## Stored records
- - -
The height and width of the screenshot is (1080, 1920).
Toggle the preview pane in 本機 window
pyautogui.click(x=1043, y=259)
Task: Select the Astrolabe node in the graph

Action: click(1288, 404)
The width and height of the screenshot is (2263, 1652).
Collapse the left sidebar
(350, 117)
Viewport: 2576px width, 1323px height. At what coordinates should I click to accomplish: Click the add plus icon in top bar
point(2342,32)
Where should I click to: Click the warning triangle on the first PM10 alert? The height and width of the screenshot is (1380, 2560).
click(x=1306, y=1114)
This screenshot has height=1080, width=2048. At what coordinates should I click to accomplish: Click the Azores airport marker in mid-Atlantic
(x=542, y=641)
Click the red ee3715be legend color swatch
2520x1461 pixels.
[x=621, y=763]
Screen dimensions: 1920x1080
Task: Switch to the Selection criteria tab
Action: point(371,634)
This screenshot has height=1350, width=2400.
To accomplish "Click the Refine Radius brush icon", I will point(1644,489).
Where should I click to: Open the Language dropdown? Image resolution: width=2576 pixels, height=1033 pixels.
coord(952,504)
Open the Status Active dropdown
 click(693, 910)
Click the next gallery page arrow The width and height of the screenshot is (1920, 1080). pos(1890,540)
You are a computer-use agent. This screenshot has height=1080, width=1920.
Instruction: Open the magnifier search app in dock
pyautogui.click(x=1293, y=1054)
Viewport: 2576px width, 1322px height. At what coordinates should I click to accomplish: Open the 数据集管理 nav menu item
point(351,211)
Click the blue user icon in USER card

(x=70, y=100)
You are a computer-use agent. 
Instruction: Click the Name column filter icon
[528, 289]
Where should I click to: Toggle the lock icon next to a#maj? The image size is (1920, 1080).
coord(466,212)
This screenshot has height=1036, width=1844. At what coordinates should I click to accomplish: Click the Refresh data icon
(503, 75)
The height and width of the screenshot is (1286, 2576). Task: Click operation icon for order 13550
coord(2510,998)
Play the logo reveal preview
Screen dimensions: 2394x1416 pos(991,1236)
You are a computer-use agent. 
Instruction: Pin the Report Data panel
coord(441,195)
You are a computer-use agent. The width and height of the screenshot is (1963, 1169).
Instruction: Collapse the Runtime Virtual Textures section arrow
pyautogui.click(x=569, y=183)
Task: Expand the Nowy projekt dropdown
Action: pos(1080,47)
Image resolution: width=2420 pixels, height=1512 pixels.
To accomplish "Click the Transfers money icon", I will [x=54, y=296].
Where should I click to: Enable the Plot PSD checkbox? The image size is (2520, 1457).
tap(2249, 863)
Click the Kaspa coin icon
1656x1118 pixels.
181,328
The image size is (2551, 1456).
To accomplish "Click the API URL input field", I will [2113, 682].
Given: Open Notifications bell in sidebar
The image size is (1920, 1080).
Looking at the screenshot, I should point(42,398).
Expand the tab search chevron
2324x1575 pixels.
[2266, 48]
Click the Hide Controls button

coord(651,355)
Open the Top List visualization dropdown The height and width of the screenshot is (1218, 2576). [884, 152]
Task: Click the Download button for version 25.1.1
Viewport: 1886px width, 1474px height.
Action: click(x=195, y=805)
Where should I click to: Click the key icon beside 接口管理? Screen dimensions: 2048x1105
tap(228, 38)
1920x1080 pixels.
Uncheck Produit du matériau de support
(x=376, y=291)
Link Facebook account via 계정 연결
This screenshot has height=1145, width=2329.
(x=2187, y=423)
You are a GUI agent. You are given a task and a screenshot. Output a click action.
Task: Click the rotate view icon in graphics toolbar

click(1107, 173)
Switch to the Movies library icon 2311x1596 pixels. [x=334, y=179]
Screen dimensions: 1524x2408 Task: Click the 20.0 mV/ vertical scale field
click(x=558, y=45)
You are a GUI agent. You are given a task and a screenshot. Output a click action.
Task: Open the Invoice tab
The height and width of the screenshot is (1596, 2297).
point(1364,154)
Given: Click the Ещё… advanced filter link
- - -
## Aim of the exercise
Search the data for "computer" and list every line in which it occurs.

## Exercise output
You are a computer-use agent. This screenshot has height=1080, width=1920.
You are a computer-use agent. 
You are a computer-use agent. 
You are a computer-use agent. The width and height of the screenshot is (1963, 1169).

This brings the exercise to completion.